What is required
Find each line below that contains the word "size" and copy it out in full.

Data for this exercise
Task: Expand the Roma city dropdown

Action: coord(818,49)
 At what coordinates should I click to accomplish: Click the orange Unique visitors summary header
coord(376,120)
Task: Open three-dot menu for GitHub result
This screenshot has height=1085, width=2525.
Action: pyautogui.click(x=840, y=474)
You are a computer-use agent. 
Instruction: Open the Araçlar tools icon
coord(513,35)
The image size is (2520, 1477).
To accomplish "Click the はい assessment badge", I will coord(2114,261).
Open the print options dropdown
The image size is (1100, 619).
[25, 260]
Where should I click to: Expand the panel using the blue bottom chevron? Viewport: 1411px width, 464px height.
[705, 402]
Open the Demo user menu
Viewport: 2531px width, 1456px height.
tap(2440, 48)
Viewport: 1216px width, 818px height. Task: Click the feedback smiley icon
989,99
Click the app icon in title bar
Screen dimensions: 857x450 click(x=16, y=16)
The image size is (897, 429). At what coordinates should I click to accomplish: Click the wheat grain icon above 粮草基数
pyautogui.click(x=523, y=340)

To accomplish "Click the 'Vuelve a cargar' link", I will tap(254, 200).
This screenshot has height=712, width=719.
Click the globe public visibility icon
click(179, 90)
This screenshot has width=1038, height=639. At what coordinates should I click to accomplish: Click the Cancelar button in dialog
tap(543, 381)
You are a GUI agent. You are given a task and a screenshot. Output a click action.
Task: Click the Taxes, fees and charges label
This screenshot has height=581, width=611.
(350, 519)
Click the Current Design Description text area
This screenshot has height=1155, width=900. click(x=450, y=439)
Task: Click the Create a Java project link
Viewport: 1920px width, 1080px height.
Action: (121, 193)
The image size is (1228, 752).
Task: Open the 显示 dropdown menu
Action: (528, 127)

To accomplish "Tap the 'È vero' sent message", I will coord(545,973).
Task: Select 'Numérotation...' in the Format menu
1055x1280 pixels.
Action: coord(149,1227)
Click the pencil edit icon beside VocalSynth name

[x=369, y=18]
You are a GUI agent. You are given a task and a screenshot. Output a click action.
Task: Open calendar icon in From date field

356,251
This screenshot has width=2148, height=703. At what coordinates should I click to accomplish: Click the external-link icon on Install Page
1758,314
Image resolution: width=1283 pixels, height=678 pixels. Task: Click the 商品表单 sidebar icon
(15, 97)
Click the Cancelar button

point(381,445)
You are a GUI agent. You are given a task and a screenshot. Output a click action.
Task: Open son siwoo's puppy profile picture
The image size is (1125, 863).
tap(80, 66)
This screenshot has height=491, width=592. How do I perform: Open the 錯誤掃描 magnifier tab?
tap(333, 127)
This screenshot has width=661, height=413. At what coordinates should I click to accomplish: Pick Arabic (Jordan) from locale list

Final result
The image size is (2520, 1477).
The image size is (1100, 619).
The image size is (897, 429). At what coordinates should I click to accomplish: Click the wheat grain icon above 粮草基数
The image size is (1228, 752).
The image size is (1125, 863).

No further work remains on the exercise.